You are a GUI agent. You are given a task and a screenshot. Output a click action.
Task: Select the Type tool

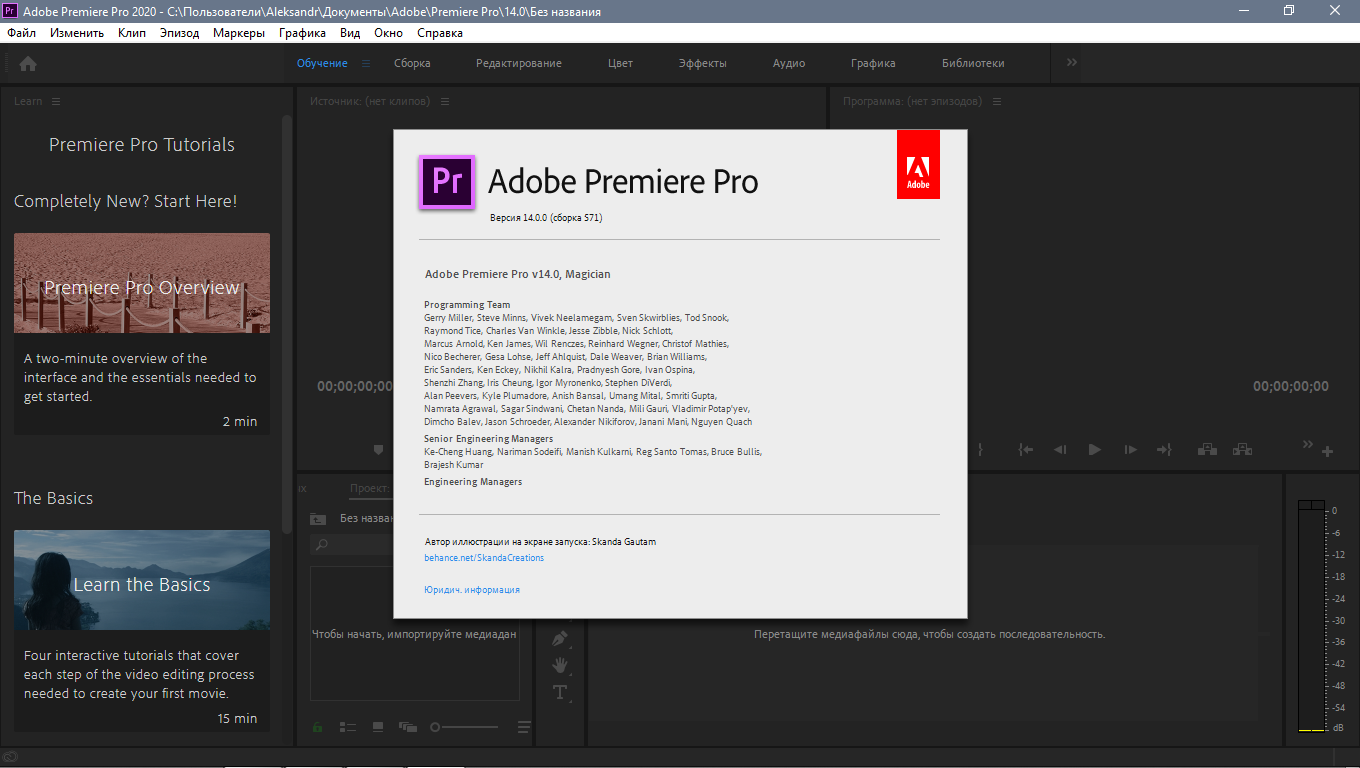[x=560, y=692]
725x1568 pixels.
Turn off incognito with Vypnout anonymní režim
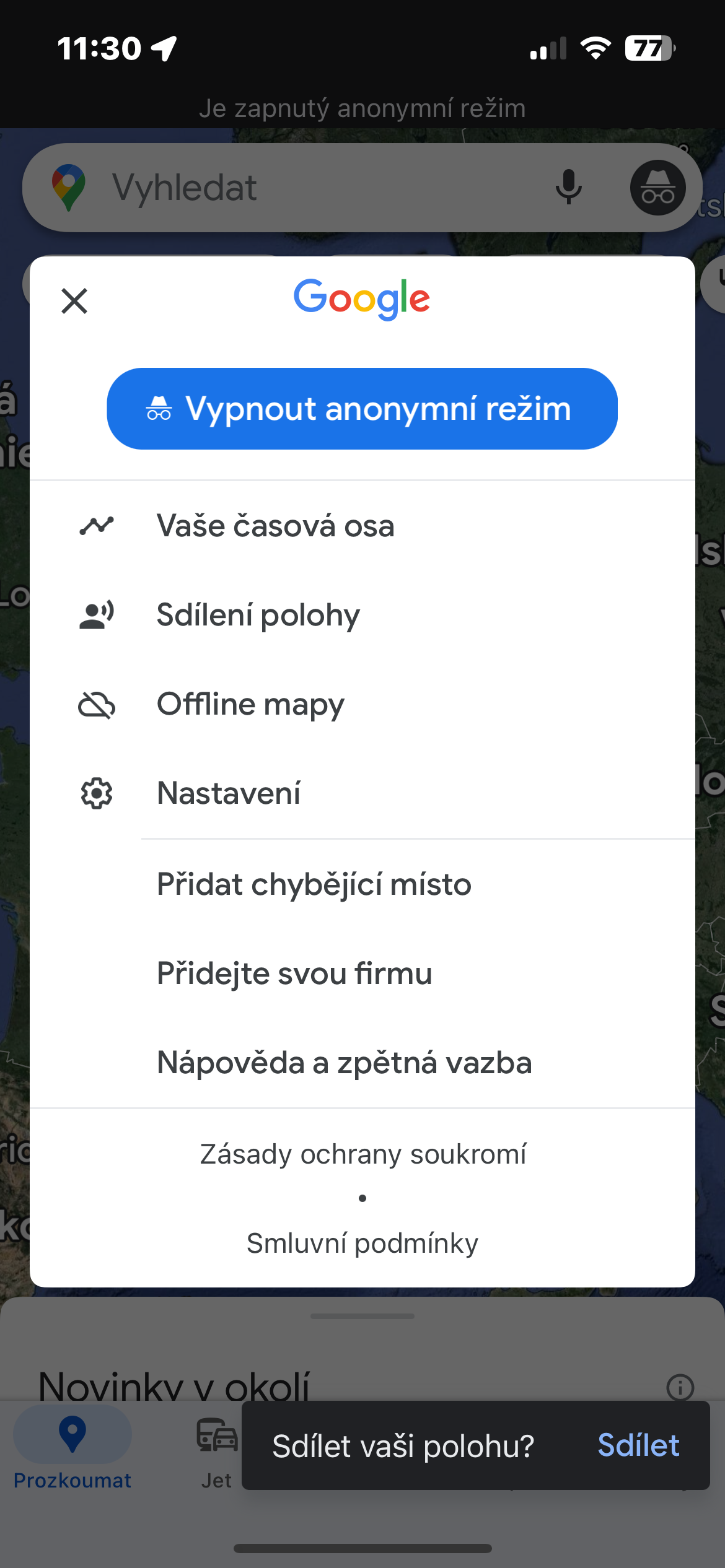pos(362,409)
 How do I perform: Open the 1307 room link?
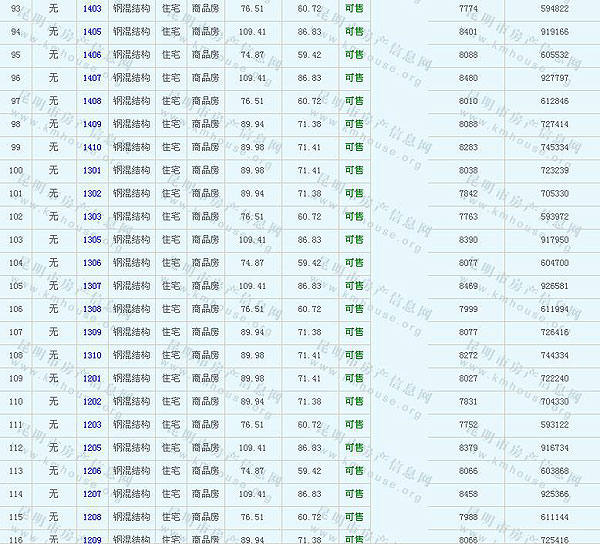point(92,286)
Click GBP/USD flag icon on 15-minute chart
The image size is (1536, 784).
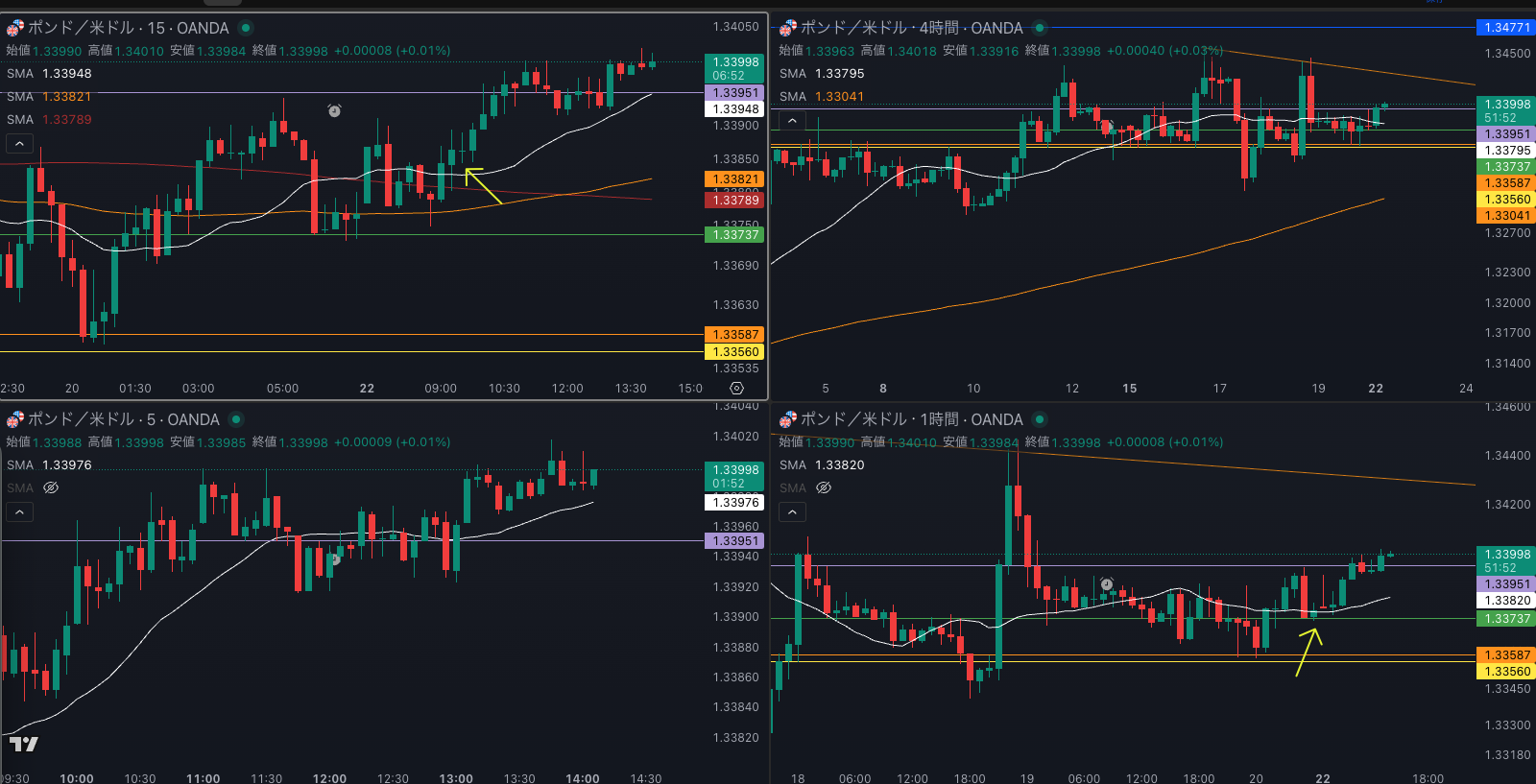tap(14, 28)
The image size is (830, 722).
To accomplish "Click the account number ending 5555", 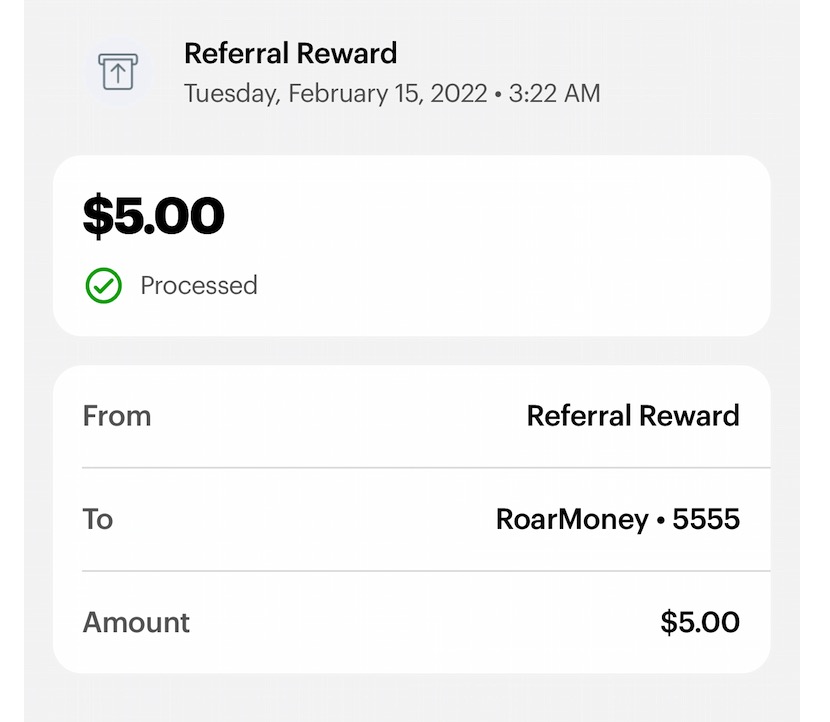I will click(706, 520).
* * *
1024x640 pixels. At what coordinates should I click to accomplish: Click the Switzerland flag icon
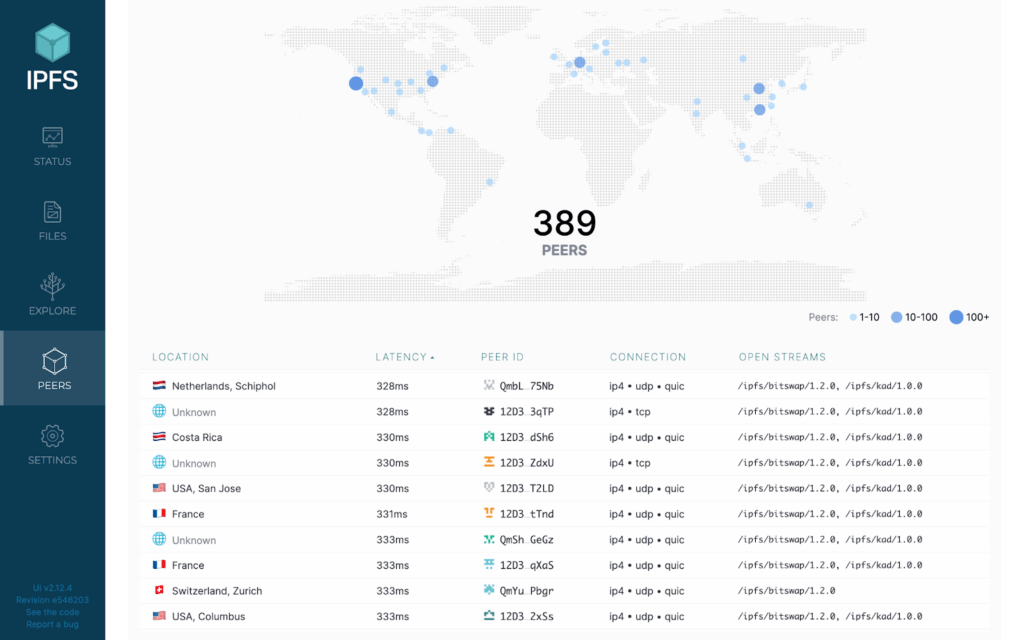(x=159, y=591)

*TASK*: The data above holds the lines to copy: start at the one with "You are a GUI", stop at the one with "Click GBP/USD flag icon on 15-minute chart", include both, copy them exactly without pictures, and copy nothing else.

*WRITTEN RESPONSE*:
You are a GUI agent. You are given a task and a screenshot. Output a click action.
Task: Select the Type tool

[x=560, y=692]
725x1568 pixels.
Turn off incognito with Vypnout anonymní režim
pos(362,409)
 How do I perform: Open the 1307 room link?
point(92,286)
Click GBP/USD flag icon on 15-minute chart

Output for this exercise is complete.